QUOTED PASSAGE:
----------

Tuesday, December 16, 2014

Agon My Face

The Greeks, who seem to have an exciting word for as many things as American English does, have a simple, four-letter word for a contest or squabble, which may be internal or external, or both.  the word is agon, which you first learned as an English major, at about the time you were having many inner and outer squabbles with yourself.

Many of the books presented to you, often from the eighteenth century, but some from times before what is now called CE, Common Era, when September had thirty days; so did April, June, and November, were of a rambling nature, called picaresque.  

To remind you of some of these, let's look at the mischievous and bawdy ramble, The Golden Ass,  composed by one Lucius Appuleus, who lived more or less from 123 until 170.  But let us not forget Lawrence Sterne's Tristram Shandy, Tobias Smollet's Humphrey Clinker, and Peregrine Pickle.  Nor should you fail to mention Samuel Richardson's Pamela, or Henry Fielding's Tom Jones, among the unforgettable genera.

All of these were episodic romps, some, such as Humphrey Clinker, built around a journey ( who could forget that most epic journey from the Tabard Inn, located in beautiful downtown London,to the Canterbury Cathedral?), others elopements or a series of episodes, many of which, on consideration, could have been cut from the narrative without material damage to it.

----------

STATED GOAL 1:
Answer from the post about agon:
(a) What four-letter Greek word does it give for a contest or squabble?
(b) Roughly which years did Lucius Appuleus live?
(c) Which book does it name as built around a journey?
STATED GOAL 2:
Duplicate the post about agon, starting with "Tuesday, December 16, 2014" and going on through "nature, called picaresque.".
STATED GOAL 3:
Pick up the post about agon after its last sentence and keep writing.
None of the material is needed.

DATASET RECORDS:
----------

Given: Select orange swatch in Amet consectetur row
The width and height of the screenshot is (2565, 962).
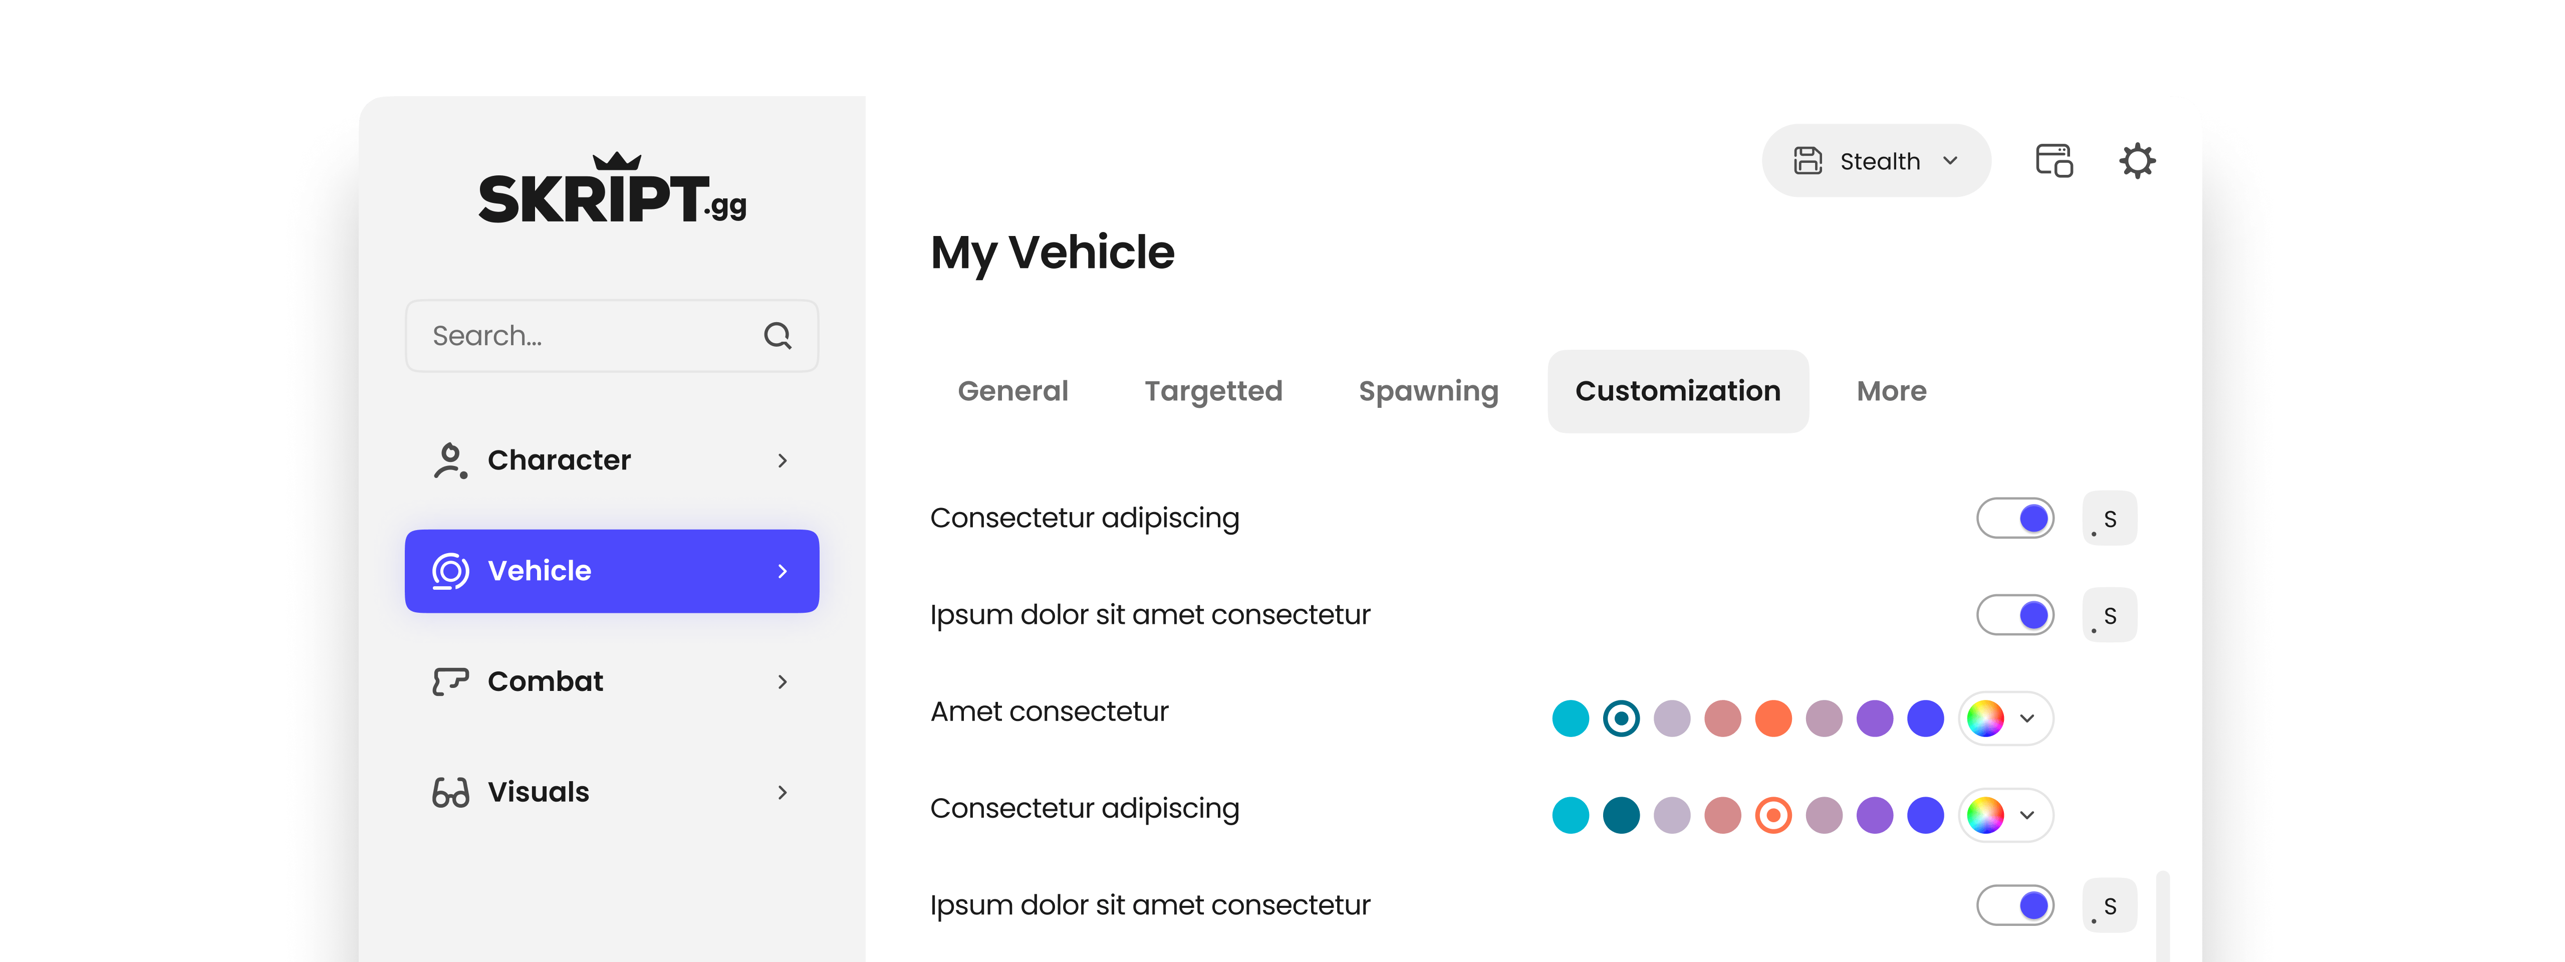Looking at the screenshot, I should [x=1772, y=718].
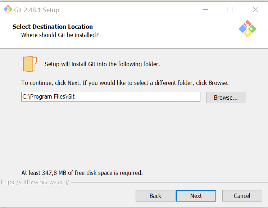Click the free disk space requirement text
The height and width of the screenshot is (208, 268).
[x=82, y=173]
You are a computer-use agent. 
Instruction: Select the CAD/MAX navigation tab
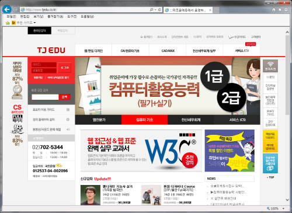[x=168, y=51]
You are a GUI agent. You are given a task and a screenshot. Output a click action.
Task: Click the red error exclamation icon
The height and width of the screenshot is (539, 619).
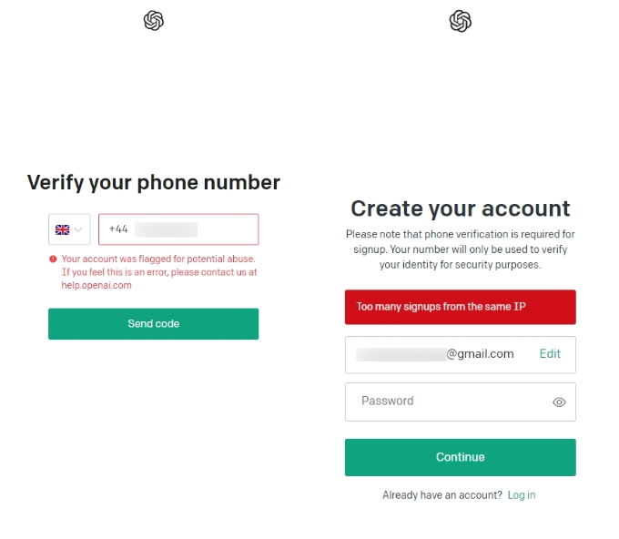coord(53,259)
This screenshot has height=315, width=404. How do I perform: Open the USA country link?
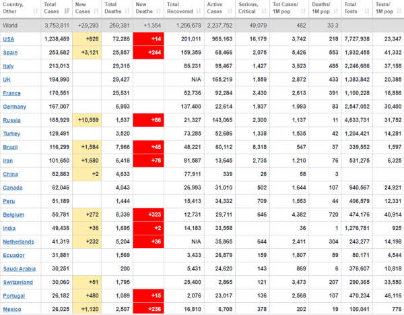click(9, 39)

----------

TASK ANSWER 1:
(a) Agon
(b) From about 123 until 170
(c) Humphrey Clinker

TASK ANSWER 2:
Tuesday, December 16, 2014

Agon My Face

The Greeks, who seem to have an exciting word for as many things as American English does, have a simple, four-letter word for a contest or squabble, which may be internal or external, or both.  the word is agon, which you first learned as an English major, at about the time you were having many inner and outer squabbles with yourself.

Many of the books presented to you, often from the eighteenth century, but some from times before what is now called CE, Common Era, when September had thirty days; so did April, June, and November, were of a rambling nature, called picaresque.

TASK ANSWER 3:
Although you'd been raised on more plot-driven stories, these picaresque novels captured your undying admiration, causing you at the same time to wish to emulate them with your own more modernized versions of adventures, some built on nothing more dramatic than a group of individuals standing in a long line to purchase tickets to some performance.  

From about age sixteen until your mid-twenties, your typical manuscript was a thirty-to-forty-page outing, introducing characters who sometimes were more distinguished by their desire to get off their pages and back to some activity that defined them.

The agon began when you also began another life-long fondness for the type of plot-driven story you found in what were called pulp magazines.  The key to such stories was determinism, a philosophical or logic-based position in which every event is the inevitable outcome of previous conditions which could cause no other result.  Variations caused different outcomes and, in consequence, different stories.

Your agon was the inner contest whereby you could produce a story that seemed picaresque, yet was stitched together in a way reminiscent of some of the Maine shoe and boot makers of today, still producing hand-sewn shoes.  The result you had in mind was obviously hand crafted and would seem so to anyone who read it.  

You rejoiced at the number of critics you read who assured anyone who would accept their view that any perfection to be found in a given novel would have to be found in one or more of its basic elements, such as characters, or the way characters speak to one another, which is dialogue.  Perhaps there was perfection to be found in pacing or setting.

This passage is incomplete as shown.